An important pro-cancer effect of cancer exosomes is in mediating resistance to immunotherapeutic agents. The humanized monoclonal antibody Herceptin® (trastuzumab; Genentech Inc., San Francisco, CA), which binds to the extracellular domain of HER2, is the standard of care for breast cancers with HER2 amplification. Herceptin® binds to HER2 with high affinity and evokes a broad range of anti-tumor effects including direct inhibition of HER signaling, induction of antibody-dependent cell cytotoxicity (ADCC) by NK cells and possibly through downregulation (internalization) of HER proteins [109]. HER2 displayed on the surfaces of breast cancer exosomes has been shown to bind and sequester the therapeutic monoclonal antibody Herceptin®, thereby allowing continued tumor cell proliferation [101]. This decoy effect of breast cancer exosomes also shields target cells from ADCC mediated by NK cells [100]. The observation that advancing cancer is associated with increased exosome secretion by tumors as well as increased exosome binding to Herceptin® suggests that exosomes permit cancer progression and metastasis by limiting drug availability [101]. Indeed, exosome secretion in HER2 over-expressing breast cancer could be a contributing factor to the fact that the overwhelming majority of breast tumors become refractory to treatments directed at HER2 [110-113]. The schematic in Figure 2 depicts the roles of cancer exosomes in resistance to monoclonal antibody therapy, illustrating exosomes in HER2 over-expressing cancer as an example.

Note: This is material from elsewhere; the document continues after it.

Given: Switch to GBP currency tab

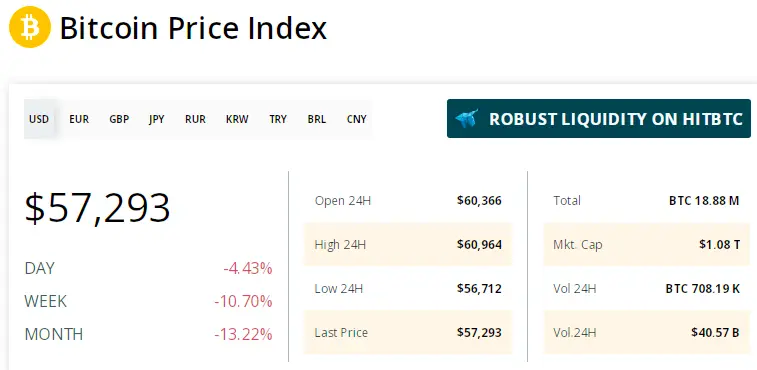Looking at the screenshot, I should pos(119,119).
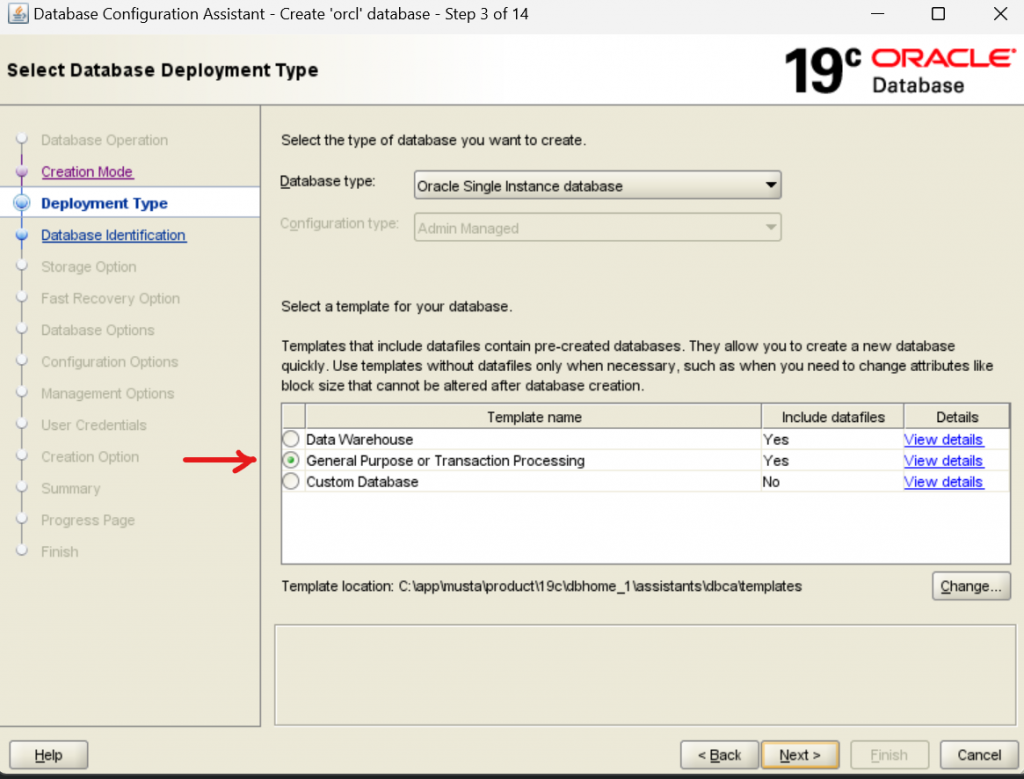Select General Purpose or Transaction Processing radio
Image resolution: width=1024 pixels, height=779 pixels.
click(x=291, y=461)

A second example of exosome-mediated resistance to monoclonal antibody therapy is observed in B cell lymphoma. CD20-bearing tumor exosomes have been demonstrated to bind to and intercept anti-CD20 antibodies (i.e. the therapeutic antibody rituximab) and also consume complement, thereby impairing ADCC and complement-dependent cytolysis against tumors [114]. Strikingly, in patients undergoing treatment for B cell lymphoma, approximately one third to one half of the plasma rituximab is bound to exosomes three hours following administration of the therapeutic antibody [114]. Removal of exosomes from plasma samples resulted in significant improvements in the cytolytic activity of rituximab against tumor cell lines and against autologous tumor cells in vitro. These data suggest that a strategy for targeting exosomes could be beneficial for unmasking the efficacy of therapeutic antibodies.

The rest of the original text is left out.